The media has been full of stories of hit squads being sent into the worst ones, while Labour and the government have slugged it out on the airwaves over who is to blame for the problems.
But now the has been published there are perhaps as many questions left hanging as answers provided.
We now know none of the 14 has been given a clean bill of health.
Indeed, the problems are so acute in 11 that a team of external experts - the hit squads as they have been dubbed - will be sent in to make sure progress is made.
But the fact that Prof Sir Bruce Keogh and his team found such large scale failure prompts the question why it was not obvious to those in charge of inspecting hospitals.
Among the most worrying findings were a spate of stillbirths being ignored, boards struggling to analyse data properly, operating theatres that were not up-to-scratch and patients left pleading for help.
These were basic failings that raised questions marks over the whole way the trusts were being run.
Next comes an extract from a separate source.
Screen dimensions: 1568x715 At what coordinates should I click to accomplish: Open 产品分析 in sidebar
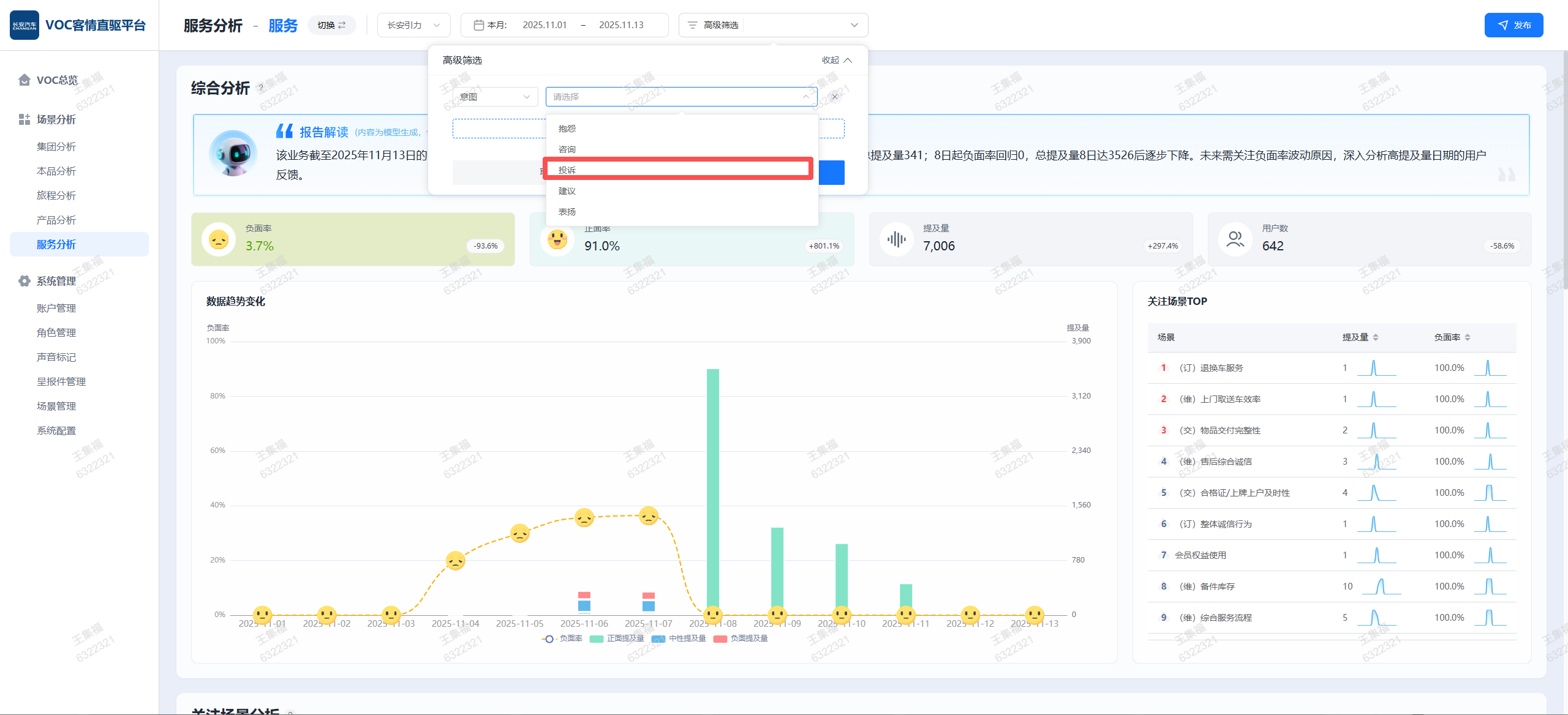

And yet the Care Quality Commission (CQC), which is in charge of monitoring performance of services, only has warning notices in place on two trusts.
When quizzed about that disconnect, Sir Bruce said it once again emphasised the fact that changes in the way hospitals are regulated were needed.
'Poor performers'
Indeed, the CQC was quick to point out that a new system is in the process of being phased in.
A new chief inspector of hospitals, Sir Mike Richards, has been appointed and is due to set out his plans later this week.
Already the regulator has said there will be a tougher, more rigorous processes.
But it was contrite about its failings in the wake of the publication of the Keogh review.
"We recognise the way we have been inspecting hospitals is flawed," a spokeswoman said.
However, that then raises the possibility that there are other failing hospitals out there that should be in special measures.
The 14 investigated in this review are basically a snapshot of poor performers.
They were chosen because they have the worst death rates on two measures for the past two years.
The worst 20 could easily have been chosen or another trigger - poor results in patient surveys or high levels of sickness absence among staff - could have been used to identify a different set of potential poor performers.
Would this have led to a different group of trusts being put into special measures?
When Sir Bruce was asked this, he simply said: "I don't know."
The challenge now for the NHS and those in charge of monitoring it - the regulators, NHS England and the government - is to identify exactly how widespread poor performance is.
Everyone is agreed the majority of patients receive good care, but it is becoming clear that the size of the minority who aren't is - worryingly - unknown.